Information given

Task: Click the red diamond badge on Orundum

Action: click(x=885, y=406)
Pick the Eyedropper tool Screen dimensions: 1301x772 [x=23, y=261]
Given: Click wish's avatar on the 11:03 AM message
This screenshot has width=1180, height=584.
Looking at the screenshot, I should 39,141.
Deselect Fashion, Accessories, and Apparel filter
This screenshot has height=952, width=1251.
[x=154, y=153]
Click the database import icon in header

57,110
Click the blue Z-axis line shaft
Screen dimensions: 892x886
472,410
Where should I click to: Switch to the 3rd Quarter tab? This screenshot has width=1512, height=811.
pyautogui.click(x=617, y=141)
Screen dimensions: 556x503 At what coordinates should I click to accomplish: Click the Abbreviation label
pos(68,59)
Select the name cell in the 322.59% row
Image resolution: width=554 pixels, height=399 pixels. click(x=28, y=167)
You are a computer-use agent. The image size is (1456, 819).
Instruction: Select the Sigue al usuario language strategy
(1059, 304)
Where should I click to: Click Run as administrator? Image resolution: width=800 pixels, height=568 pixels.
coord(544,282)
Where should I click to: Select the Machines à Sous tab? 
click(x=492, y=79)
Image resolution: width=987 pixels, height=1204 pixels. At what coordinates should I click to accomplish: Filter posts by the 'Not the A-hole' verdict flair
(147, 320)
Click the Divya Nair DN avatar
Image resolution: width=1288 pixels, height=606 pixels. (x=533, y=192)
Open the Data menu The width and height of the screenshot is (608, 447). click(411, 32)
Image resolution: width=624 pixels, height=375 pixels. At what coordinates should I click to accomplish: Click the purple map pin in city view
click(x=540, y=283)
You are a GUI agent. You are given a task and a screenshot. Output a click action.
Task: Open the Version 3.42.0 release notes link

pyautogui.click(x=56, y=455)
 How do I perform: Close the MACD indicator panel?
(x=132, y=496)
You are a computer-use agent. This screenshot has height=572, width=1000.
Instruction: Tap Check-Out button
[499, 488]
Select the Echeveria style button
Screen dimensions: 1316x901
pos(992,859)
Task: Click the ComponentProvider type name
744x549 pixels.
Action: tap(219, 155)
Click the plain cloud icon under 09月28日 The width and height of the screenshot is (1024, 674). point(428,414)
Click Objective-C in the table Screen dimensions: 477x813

Work instruction
Output, unchanged, the lines from the line with "Image resolution: width=624" through the final line of the material.

Exercise response
Image resolution: width=624 pixels, height=375 pixels. At what coordinates should I click to accomplish: Click the purple map pin in city view
click(x=540, y=283)
You are a GUI agent. You are given a task and a screenshot. Output a click action.
Task: Open the Version 3.42.0 release notes link

pyautogui.click(x=56, y=455)
 How do I perform: Close the MACD indicator panel?
(x=132, y=496)
You are a computer-use agent. This screenshot has height=572, width=1000.
Instruction: Tap Check-Out button
[499, 488]
Select the Echeveria style button
Screen dimensions: 1316x901
pos(992,859)
Task: Click the ComponentProvider type name
744x549 pixels.
Action: tap(219, 155)
Click the plain cloud icon under 09月28日 The width and height of the screenshot is (1024, 674). point(428,414)
Click Objective-C in the table Screen dimensions: 477x813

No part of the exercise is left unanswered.